> Supplied data
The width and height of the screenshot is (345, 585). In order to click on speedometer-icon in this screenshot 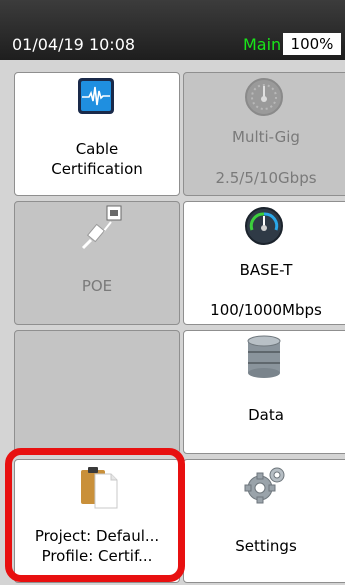, I will do `click(264, 226)`.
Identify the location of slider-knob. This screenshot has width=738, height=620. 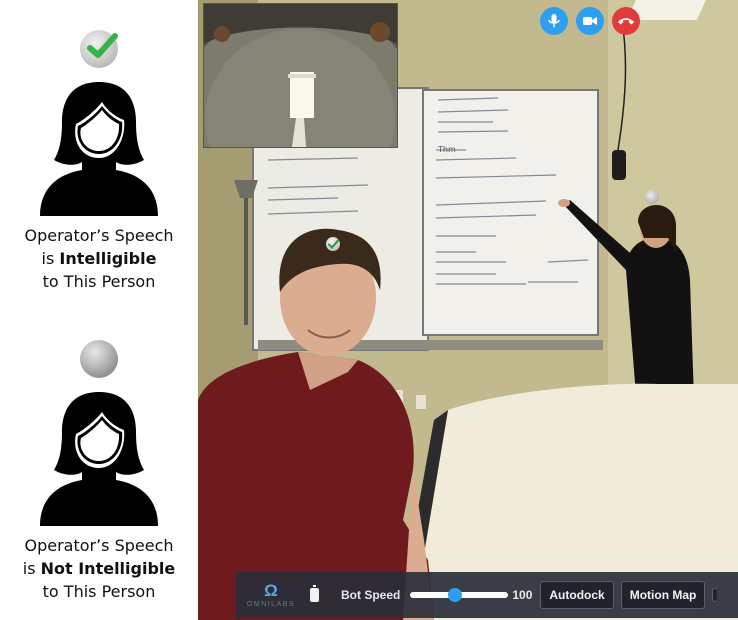
(456, 595).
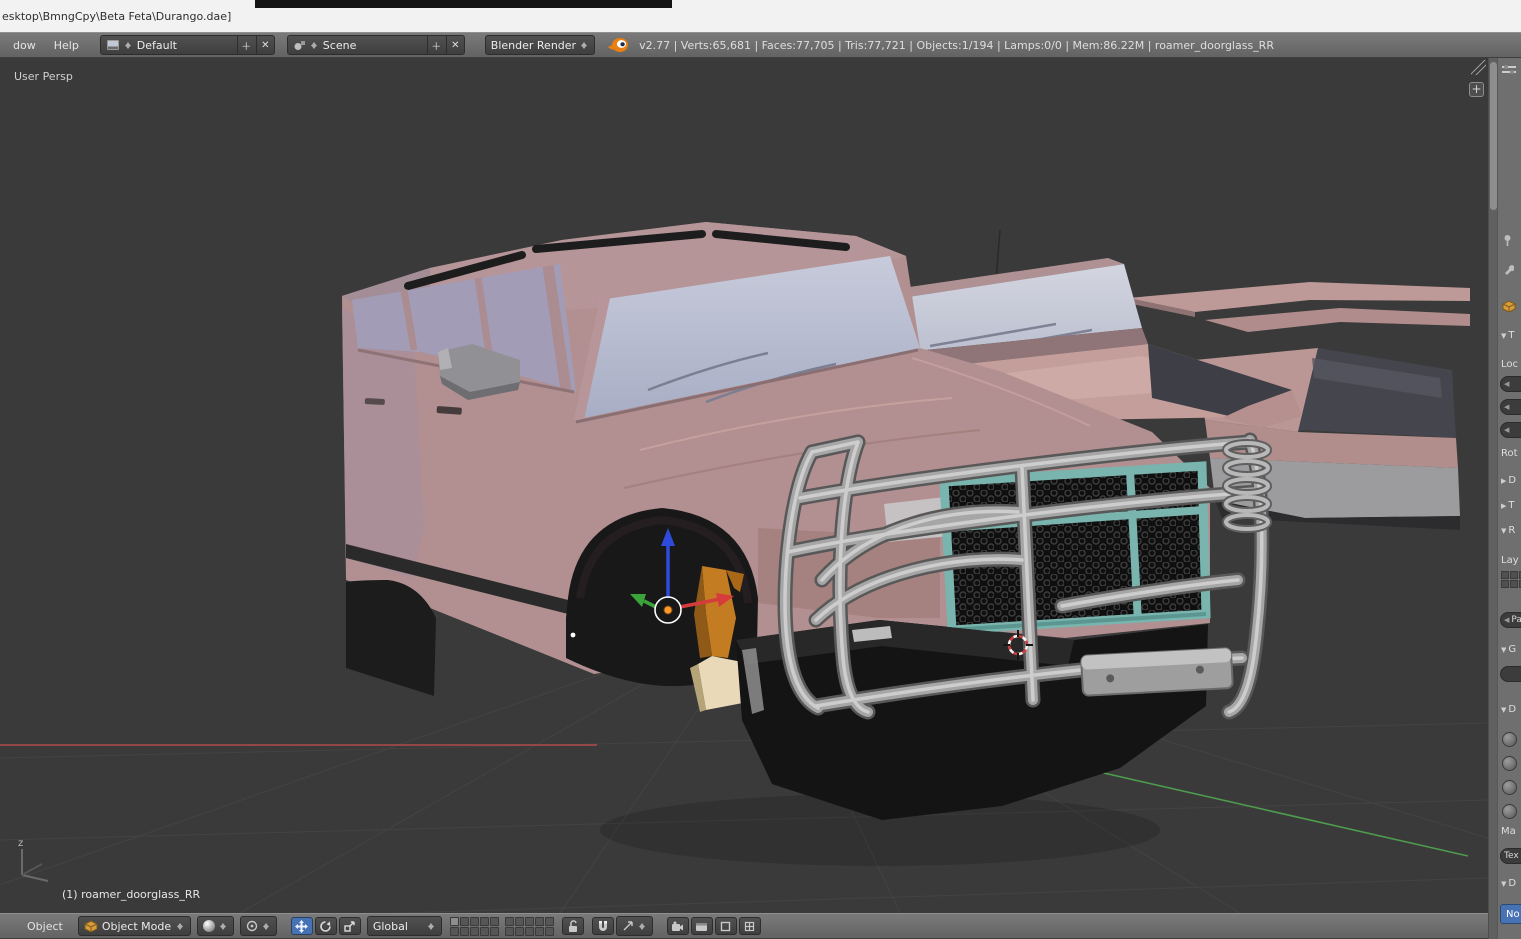 This screenshot has height=939, width=1521. Describe the element at coordinates (634, 926) in the screenshot. I see `snap-element-selector` at that location.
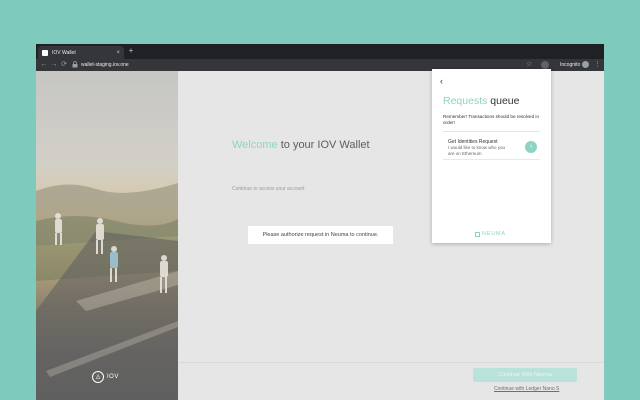 The width and height of the screenshot is (640, 400). I want to click on favicon-icon, so click(45, 52).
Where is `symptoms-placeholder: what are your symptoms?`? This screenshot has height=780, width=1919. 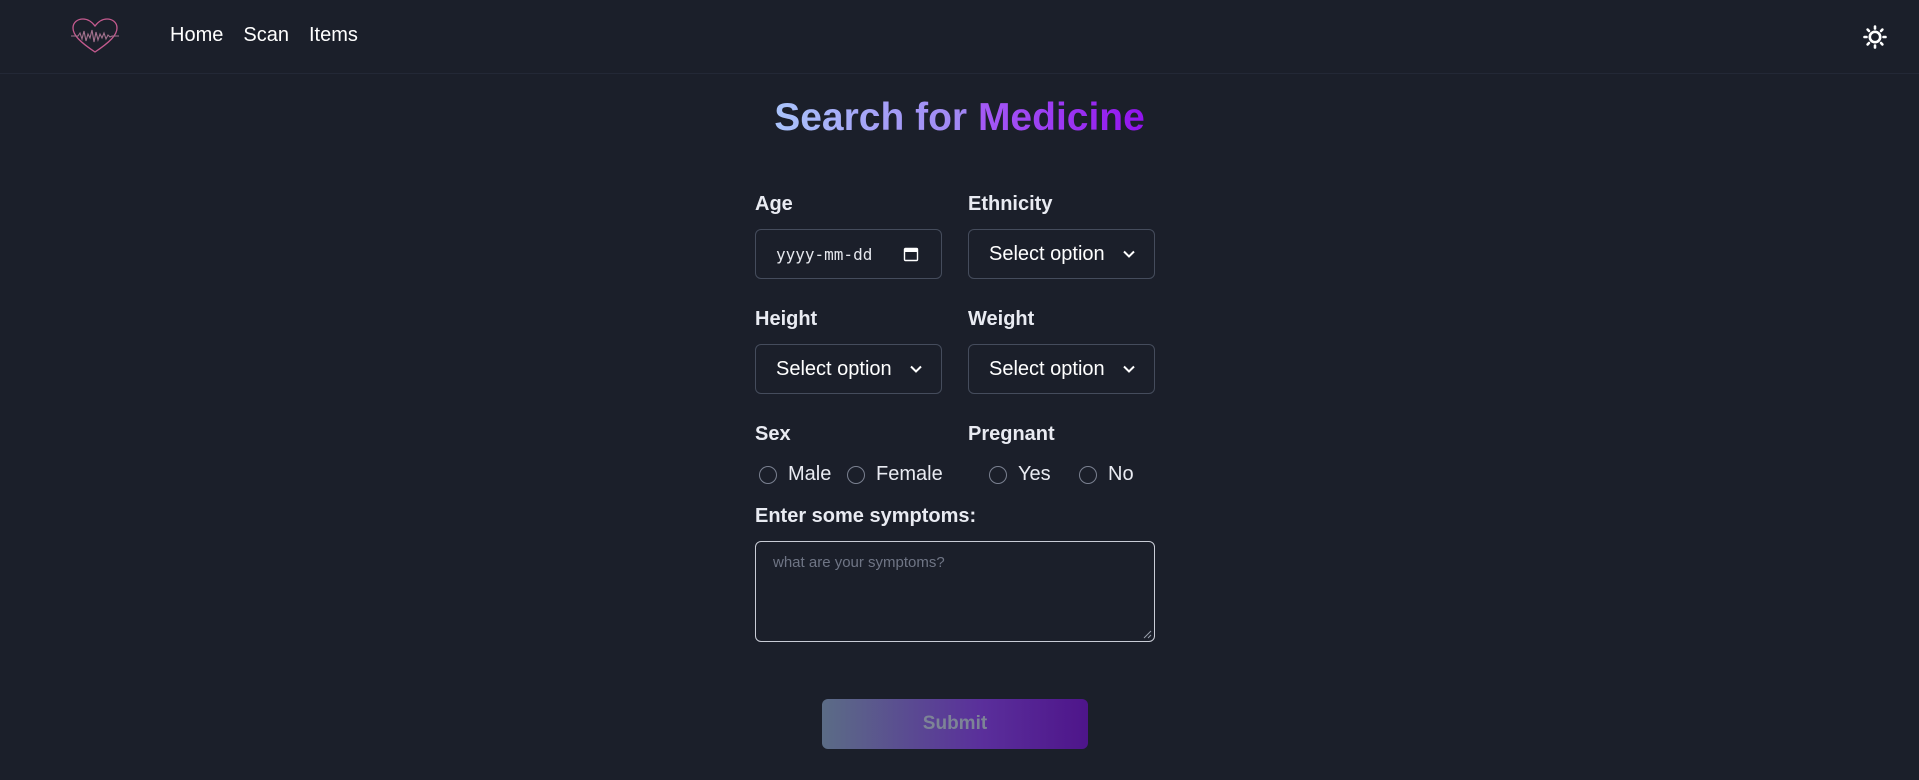
symptoms-placeholder: what are your symptoms? is located at coordinates (859, 562).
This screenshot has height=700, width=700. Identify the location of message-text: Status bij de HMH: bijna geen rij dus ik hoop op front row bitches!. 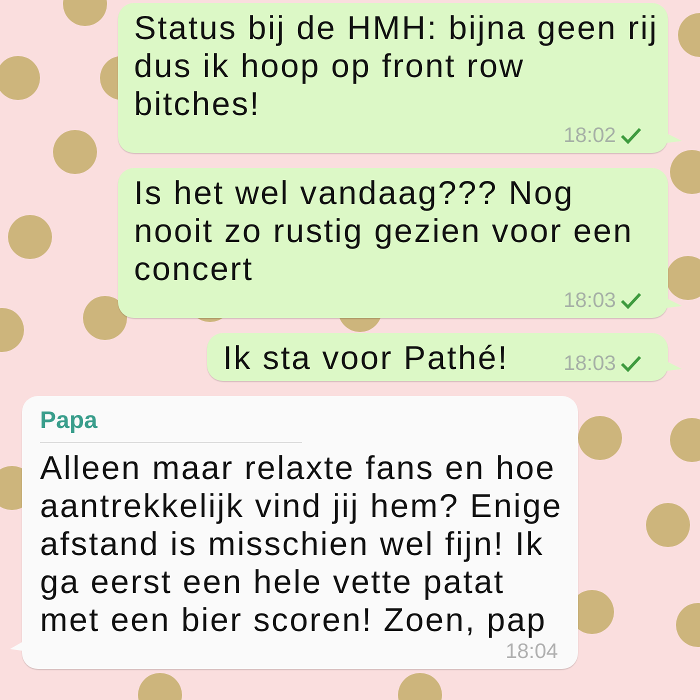
(397, 66).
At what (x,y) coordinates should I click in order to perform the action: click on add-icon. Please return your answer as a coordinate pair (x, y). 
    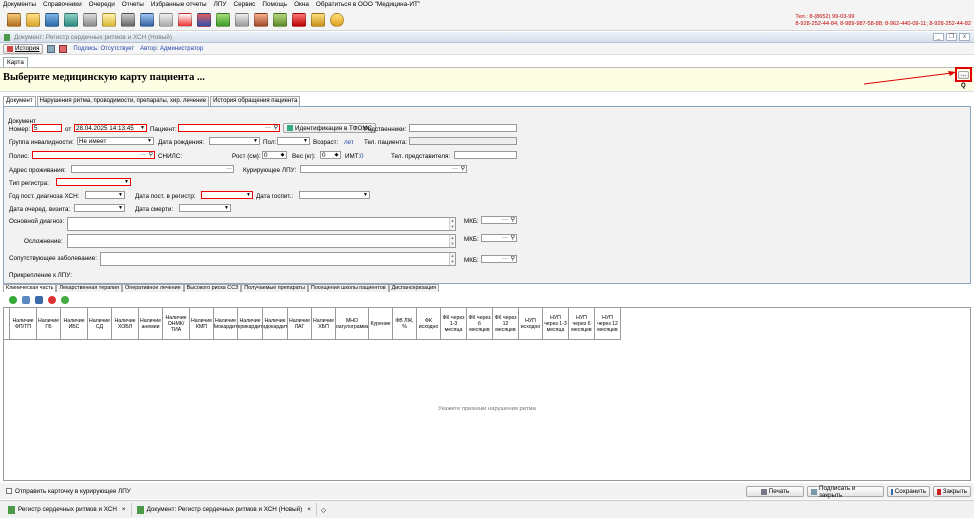
    Looking at the image, I should click on (13, 300).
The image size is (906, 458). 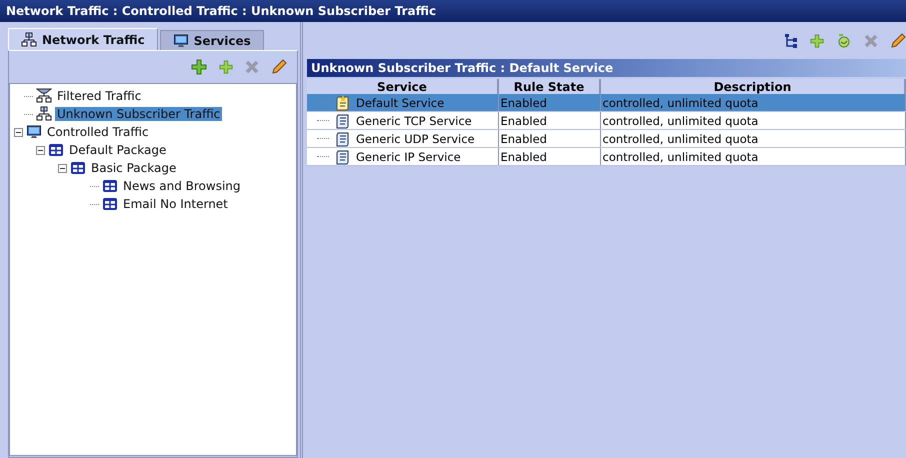 I want to click on tree-item: News and Browsing, so click(x=182, y=186).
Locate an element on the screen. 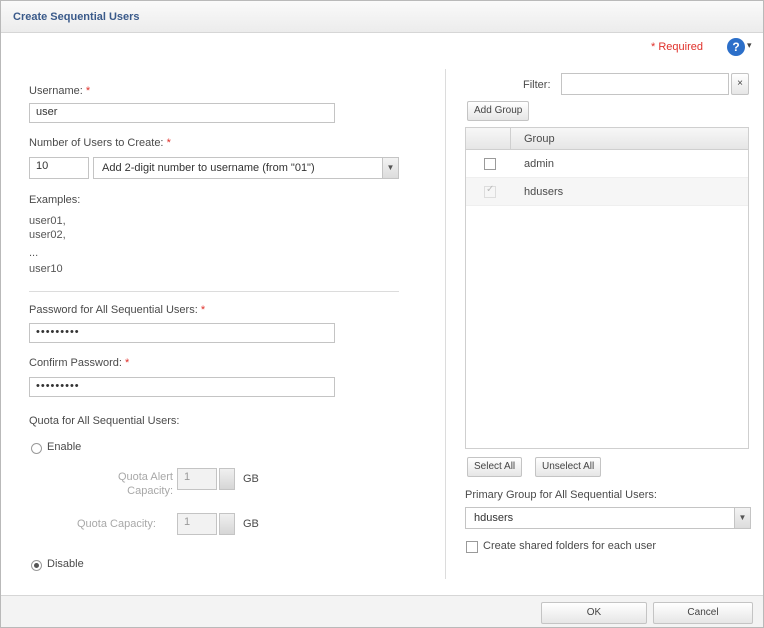 The height and width of the screenshot is (628, 764). primary-group-value: hdusers is located at coordinates (494, 518).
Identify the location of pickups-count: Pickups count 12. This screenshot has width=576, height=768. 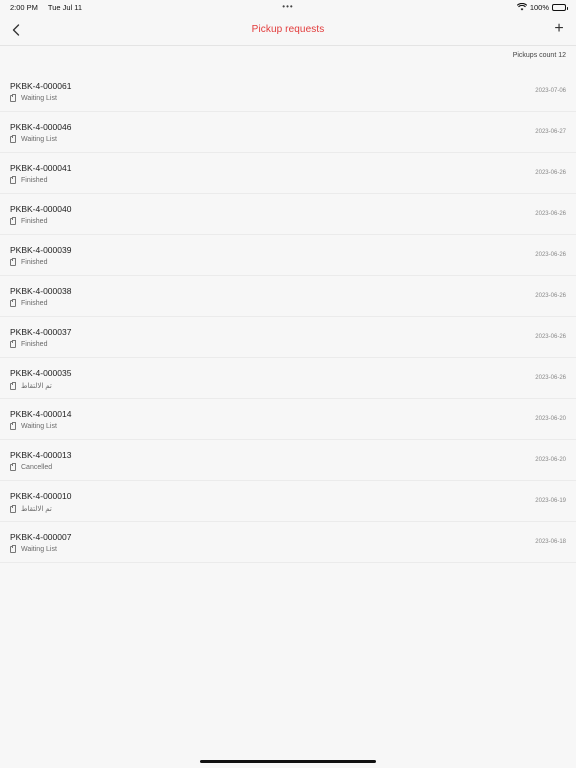
(539, 56).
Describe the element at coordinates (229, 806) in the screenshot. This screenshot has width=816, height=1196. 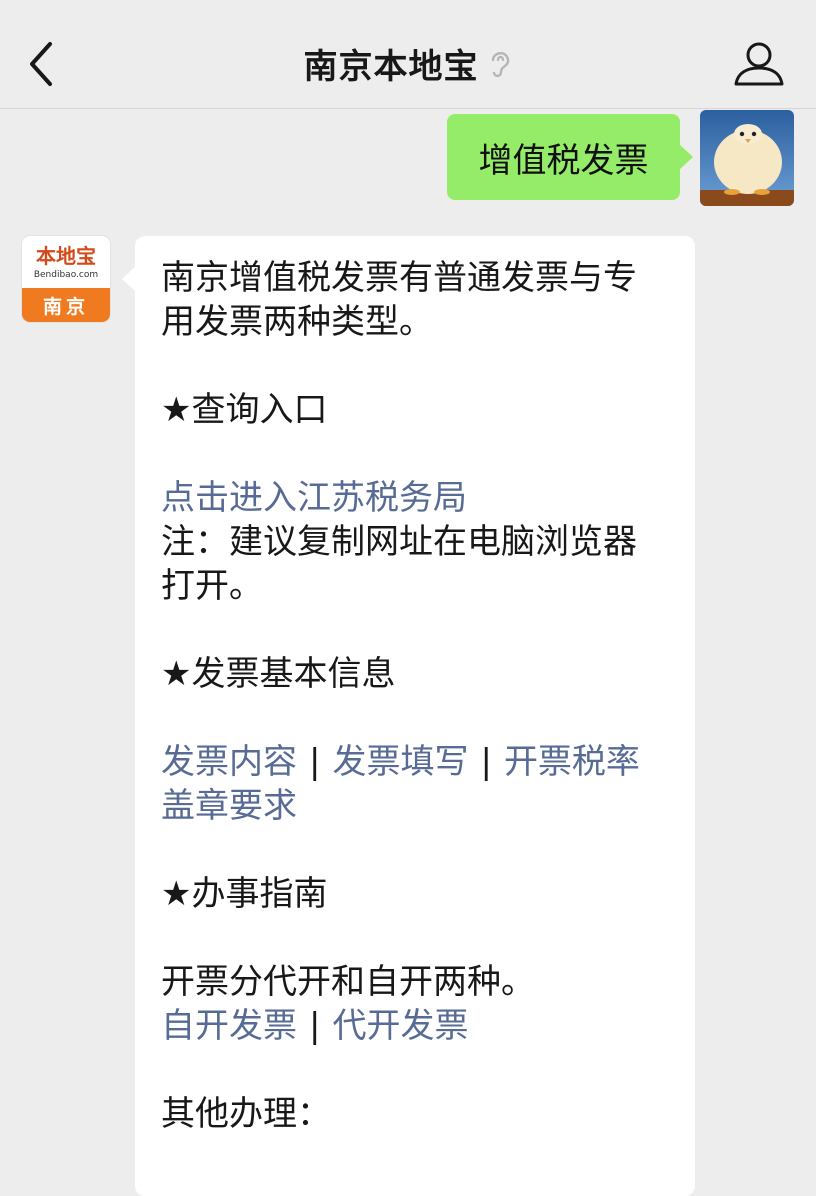
I see `stamp-requirement-link: 盖章要求` at that location.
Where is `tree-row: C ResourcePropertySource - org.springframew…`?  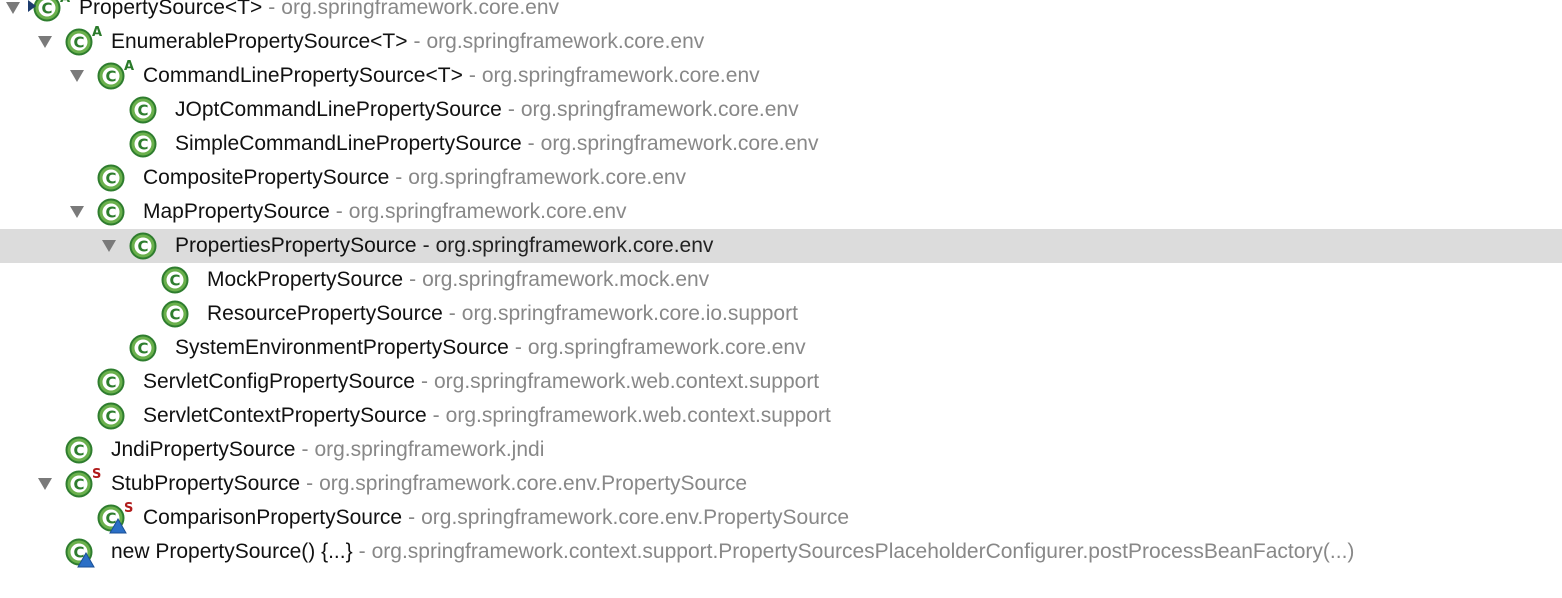 tree-row: C ResourcePropertySource - org.springframew… is located at coordinates (781, 314).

> Work to complete
Can you give the items again from the line with "Identify the location of slider-knob." up to and including the line with "This screenshot has height=939, width=1521.", swapping "slider-knob" for "toggle-switch" and changing nothing else? Leave the pictures out.

> Task result
Identify the location of toggle-switch. This screenshot has width=738, height=620. 
(456, 595).
 This screenshot has height=939, width=1521. Describe the element at coordinates (634, 926) in the screenshot. I see `snap-element-selector` at that location.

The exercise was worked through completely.